Another spacecraft blows up
Skywatchers in Australia were startled Monday night to see a slow-moving, comet-like object appear in the night sky, and then flare as if something had blown up. A mystery for days, it has finally been identified as the explosion of an old booster rocket. Read more about it here.
It's a problem well-known to those who monitor orbiting space craft and space junk. As old booster rockets deteriorate in space, leftover fuel and oxidizer - normally kept separate until the rocket is fired - break through seals, and combine explosively. The blasts shatter the rockets and scatter hundreds of new pieces of space debris.
International protocols have been issued to minimize such events. Mission designers are supposed to reserve enough fuel to send obsolete spacecraft to burn up in the atmosphere before such accidents can occur, or park them in harmless, out-of-the-way orbits where they won't cause problems for active spacecraft. But older rockets and defunct objects launched before these protocols took effect - and new ones that get out of control or break down prematurely - can still cause problems like this one over Australia.

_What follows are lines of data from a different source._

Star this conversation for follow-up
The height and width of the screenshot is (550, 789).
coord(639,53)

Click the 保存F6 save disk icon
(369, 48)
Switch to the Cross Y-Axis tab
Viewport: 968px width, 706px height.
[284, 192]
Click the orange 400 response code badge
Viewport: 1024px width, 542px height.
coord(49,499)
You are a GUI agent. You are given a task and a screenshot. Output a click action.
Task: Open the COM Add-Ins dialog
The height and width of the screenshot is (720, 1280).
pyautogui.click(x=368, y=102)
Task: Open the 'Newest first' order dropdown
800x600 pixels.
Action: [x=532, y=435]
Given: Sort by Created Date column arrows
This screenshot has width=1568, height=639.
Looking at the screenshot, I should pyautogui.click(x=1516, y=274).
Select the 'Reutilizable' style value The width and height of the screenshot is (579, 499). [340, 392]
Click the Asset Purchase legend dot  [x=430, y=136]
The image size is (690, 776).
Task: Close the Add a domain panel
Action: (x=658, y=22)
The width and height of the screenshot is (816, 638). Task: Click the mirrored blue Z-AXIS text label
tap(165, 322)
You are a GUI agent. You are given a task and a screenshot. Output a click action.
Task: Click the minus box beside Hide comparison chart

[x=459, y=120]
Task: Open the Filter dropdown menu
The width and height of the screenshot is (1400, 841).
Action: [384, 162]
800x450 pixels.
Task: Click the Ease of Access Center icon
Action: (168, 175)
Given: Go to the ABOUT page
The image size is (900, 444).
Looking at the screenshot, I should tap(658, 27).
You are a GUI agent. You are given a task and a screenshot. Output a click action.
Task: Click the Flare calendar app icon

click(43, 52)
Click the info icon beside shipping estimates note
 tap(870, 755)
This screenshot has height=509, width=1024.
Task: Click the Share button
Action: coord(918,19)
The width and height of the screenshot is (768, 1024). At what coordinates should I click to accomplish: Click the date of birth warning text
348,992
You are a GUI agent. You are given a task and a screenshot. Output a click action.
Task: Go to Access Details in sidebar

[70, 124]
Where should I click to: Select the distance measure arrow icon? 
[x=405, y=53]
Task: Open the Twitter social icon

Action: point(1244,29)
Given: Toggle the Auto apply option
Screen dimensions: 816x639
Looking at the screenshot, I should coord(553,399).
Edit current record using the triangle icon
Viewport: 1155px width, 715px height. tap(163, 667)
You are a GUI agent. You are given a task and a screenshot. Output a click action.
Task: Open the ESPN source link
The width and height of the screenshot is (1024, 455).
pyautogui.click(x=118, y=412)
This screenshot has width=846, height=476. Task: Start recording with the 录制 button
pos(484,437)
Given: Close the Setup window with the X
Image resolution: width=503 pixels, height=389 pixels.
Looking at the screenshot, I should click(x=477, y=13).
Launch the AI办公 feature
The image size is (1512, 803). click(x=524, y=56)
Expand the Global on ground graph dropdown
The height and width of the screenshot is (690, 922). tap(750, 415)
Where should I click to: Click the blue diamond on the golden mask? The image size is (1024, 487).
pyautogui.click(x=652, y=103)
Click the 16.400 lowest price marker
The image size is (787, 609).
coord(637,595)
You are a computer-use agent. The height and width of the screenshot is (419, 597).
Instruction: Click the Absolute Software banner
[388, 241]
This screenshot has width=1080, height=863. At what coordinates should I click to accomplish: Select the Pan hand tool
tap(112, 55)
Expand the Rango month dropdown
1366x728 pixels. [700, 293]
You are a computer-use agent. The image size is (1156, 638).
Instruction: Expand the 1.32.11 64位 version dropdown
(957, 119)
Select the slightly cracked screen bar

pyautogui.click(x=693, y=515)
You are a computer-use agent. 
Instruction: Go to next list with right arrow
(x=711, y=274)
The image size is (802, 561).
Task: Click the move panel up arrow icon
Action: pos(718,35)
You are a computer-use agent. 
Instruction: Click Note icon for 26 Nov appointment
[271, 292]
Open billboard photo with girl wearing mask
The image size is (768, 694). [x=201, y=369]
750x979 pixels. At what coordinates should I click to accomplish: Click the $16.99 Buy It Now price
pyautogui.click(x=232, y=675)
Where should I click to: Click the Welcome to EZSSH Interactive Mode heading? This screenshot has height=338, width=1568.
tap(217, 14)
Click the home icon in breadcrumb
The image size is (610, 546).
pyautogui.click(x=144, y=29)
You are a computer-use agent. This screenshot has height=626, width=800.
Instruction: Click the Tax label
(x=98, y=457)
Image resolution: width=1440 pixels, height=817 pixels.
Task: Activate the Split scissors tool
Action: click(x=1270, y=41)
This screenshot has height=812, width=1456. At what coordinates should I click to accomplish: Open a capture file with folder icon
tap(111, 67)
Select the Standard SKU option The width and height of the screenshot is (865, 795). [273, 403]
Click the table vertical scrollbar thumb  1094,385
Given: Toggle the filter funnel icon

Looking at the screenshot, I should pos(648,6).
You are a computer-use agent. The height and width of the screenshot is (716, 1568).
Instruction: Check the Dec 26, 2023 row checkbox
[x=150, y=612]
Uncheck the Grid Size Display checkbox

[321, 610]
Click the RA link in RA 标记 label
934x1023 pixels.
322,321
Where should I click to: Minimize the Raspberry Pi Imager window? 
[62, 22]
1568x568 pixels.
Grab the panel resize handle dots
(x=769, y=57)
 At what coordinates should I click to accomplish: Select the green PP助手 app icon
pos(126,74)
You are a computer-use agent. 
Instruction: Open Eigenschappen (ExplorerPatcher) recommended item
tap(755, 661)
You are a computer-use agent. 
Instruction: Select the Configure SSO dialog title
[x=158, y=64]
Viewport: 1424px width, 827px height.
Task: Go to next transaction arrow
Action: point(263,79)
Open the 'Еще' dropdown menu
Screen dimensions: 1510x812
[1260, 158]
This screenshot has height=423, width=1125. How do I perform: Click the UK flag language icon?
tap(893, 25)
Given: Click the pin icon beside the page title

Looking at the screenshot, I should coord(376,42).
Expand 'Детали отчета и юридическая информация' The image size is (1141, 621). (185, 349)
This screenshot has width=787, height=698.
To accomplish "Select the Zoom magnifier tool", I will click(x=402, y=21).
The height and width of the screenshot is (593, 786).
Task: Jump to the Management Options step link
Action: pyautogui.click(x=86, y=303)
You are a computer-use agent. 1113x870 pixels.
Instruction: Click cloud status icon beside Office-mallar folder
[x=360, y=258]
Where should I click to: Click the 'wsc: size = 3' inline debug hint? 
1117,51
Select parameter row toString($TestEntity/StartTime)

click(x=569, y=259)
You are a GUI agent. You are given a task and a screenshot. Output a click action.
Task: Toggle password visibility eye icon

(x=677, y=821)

But old junkers and accidents are one thing. Deliberately turning one piece of space junk into thousands - deliberately - is quite another.
It was only last month that the Chinese tested a satellite-killing missile on one of their obsolete weather satellites. In addition to proving they could knock out satellites (presumably an enemy's spy satellites), they also scattered more than 700 new pieces of space junk big enough to track (and likely thousands of smaller, but still hazardous ones), infuriating the space-faring community. All those shards have now become potential hazards to every nation's spacecraft, both manned and unmanned.